General characteristics
- Class & type: Liberty ship; type EC2-S-C1, standard;
- Tonnage: 10,865 LT DWT; 7,176 GRT;
- Displacement: 3,380 long tons (3,434 t) (light); 14,245 long tons (14,474 t) (max);
- Length: 441 feet 6 inches (135 m) oa; 416 feet (127 m) pp; 427 feet (130 m) lwl;
- Beam: 57 feet (17 m)
- Draft: 27 ft 9.25 in (8.4646 m)
- Installed power: 2 × Oil fired 450 °F (232 °C) boilers, operating at 220 psi (1,500 kPa); 2,500 hp (1,900 kW);
- Propulsion: 1 × triple-expansion steam engine, (manufactured by Worthington Pump & Machinery Corp, Harrison, New Jersey); 1 × screw propeller;
- Speed: 11.5 knots (21.3 km/h; 13.2 mph)
- Capacity: 562,608 cubic feet (15,931 m^{3}) (grain); 499,573 cubic feet (14,146 m^{3}) (bale);
- Complement: 38–62 USMM; 21–40 USNAG;
- Armament: Varied by ship; Bow-mounted 3-inch (76 mm)/50-caliber gun; Stern-mounted 4-inch (102 mm)/50-caliber gun; 2–8 × single 20-millimeter (0.79 in) Oerlikon anti-aircraft (AA) cannons and/or,; 2–8 × 37-millimeter (1.46 in) M1 AA guns;

= SS George Sharswood =

Liberty ship of WWII

SS George Sharswood was a Liberty ship built in the United States during World War II. She was named after George Sharswood, was an American politician and judge. He served as a Whig member of the Pennsylvania House of Representatives from 1837 to 1838 and 1842 to 1843. He served on the select council for Philadelphia from 1839 to 1840, as a district judge in Pennsylvania from 1845 to 1867, as a justice on the Supreme Court of Pennsylvania from 1868 to 1879 and as chief justice from 1879 to 1882. He was a professor of law at the University of Pennsylvania Law School and served as Dean from 1852 to 1868.

==Construction==
George Sharswood was laid down on 11 January 1943, under a Maritime Commission (MARCOM) contract, MCE hull 945, by the Bethlehem-Fairfield Shipyard, Baltimore, Maryland; she was sponsored by Mrs. John L. Roy, and launched on 19 February 1943.

==History==
She was allocated to the Dichmann, Wright & Pugh, Inc., on 6 March 1943.
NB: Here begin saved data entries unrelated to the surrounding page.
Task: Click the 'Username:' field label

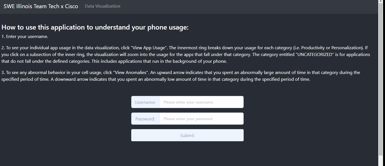Action: (145, 102)
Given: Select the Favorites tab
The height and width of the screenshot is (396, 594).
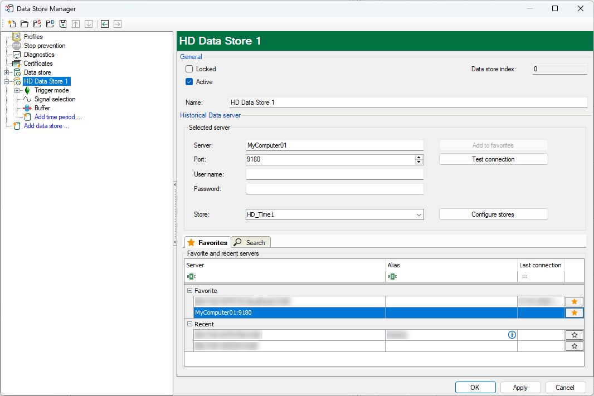Looking at the screenshot, I should click(x=207, y=242).
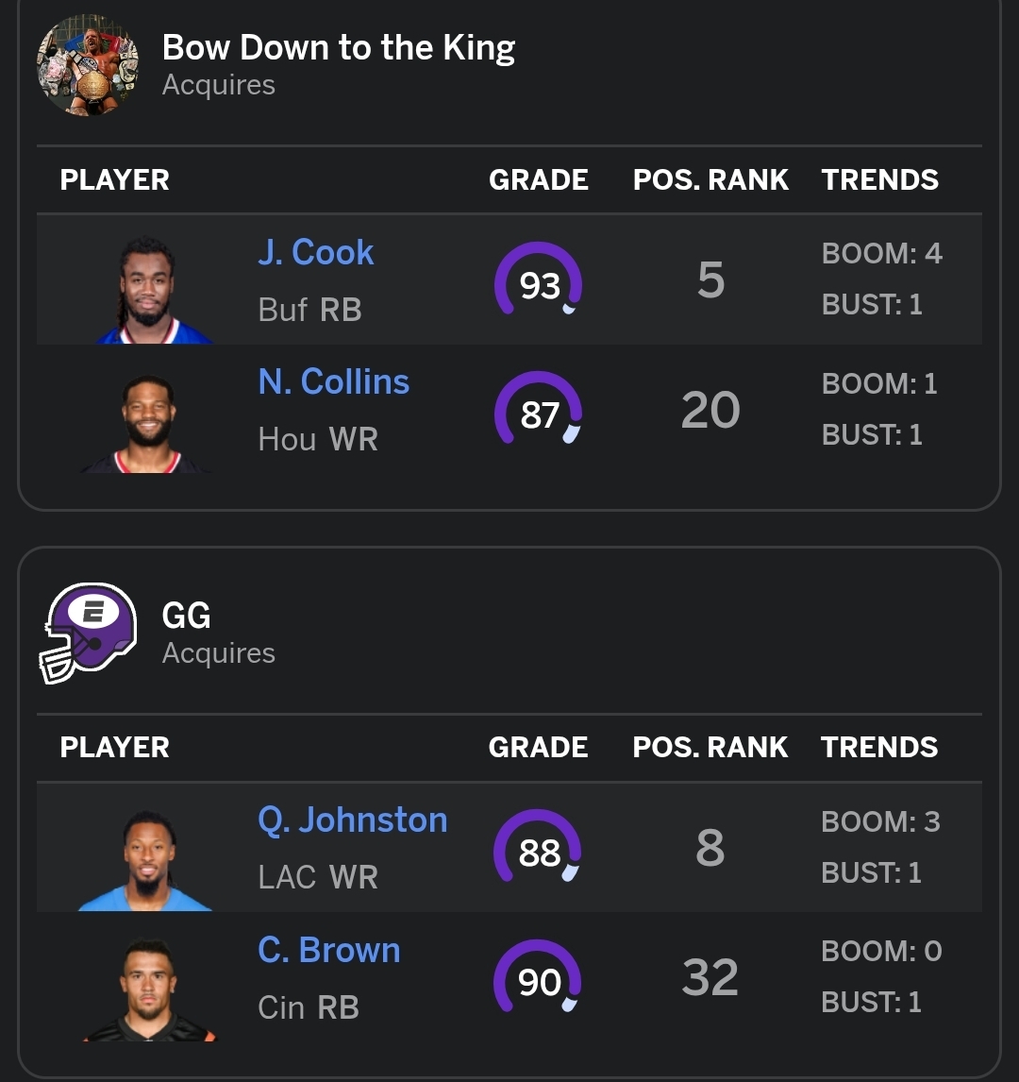Select the 93 grade gauge for J. Cook
Image resolution: width=1019 pixels, height=1082 pixels.
[x=539, y=279]
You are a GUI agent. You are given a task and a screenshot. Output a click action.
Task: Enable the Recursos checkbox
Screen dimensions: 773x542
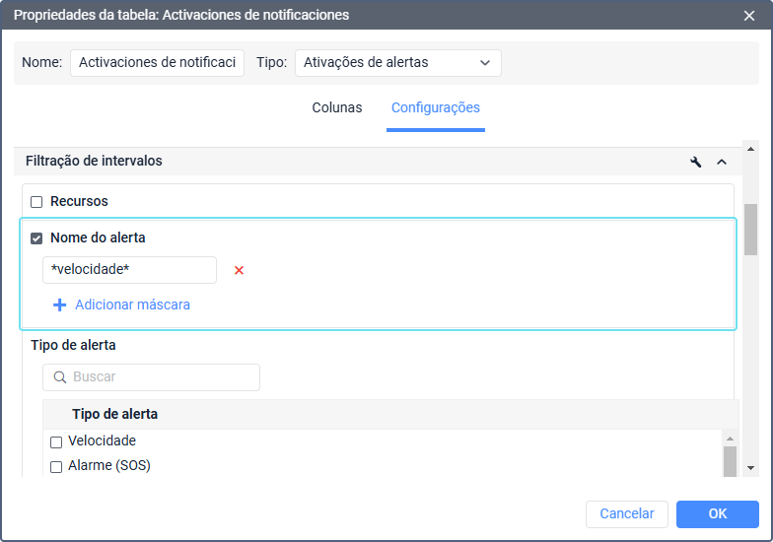(36, 202)
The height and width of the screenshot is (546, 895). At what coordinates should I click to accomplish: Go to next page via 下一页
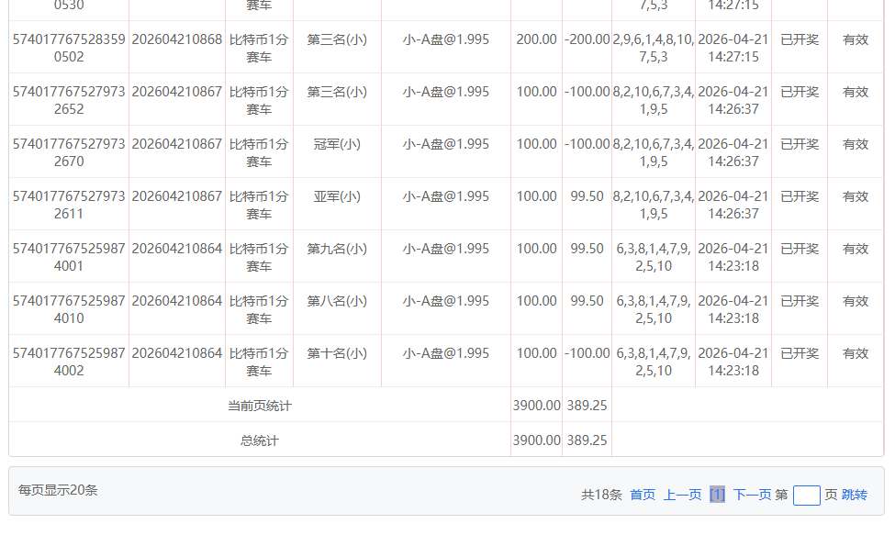[x=752, y=495]
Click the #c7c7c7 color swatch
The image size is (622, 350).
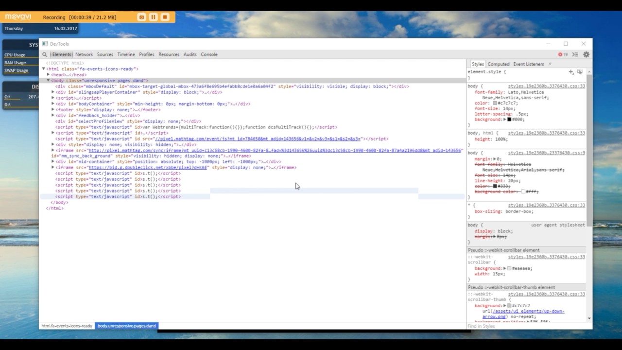point(495,103)
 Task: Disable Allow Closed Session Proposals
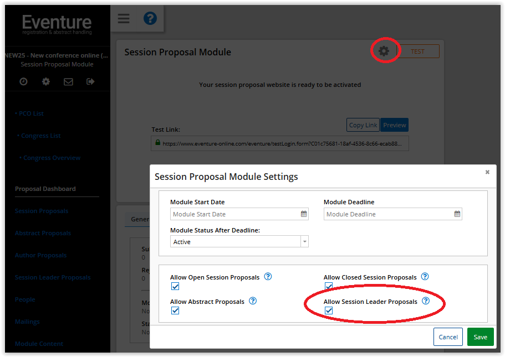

On 26 May 1947, she was sold to East Harbor Trading Corp., and renamed New Rochelle Trails. On 3 August 1950, she was sold to Merchants SS Corp., for $18,084, and renamed North Light. In January 1954, she was sold to Delphi Steamship Co., and renamed Willamette Trader. She was again sold in 1955 and 1959, before being exchanged and placed into the Defense Reserve Fleet, in Astoria, Oregon, on 24 October 1961. She was sold to Zidell Explorations, Inc., on 11 January 1962, for scrapping.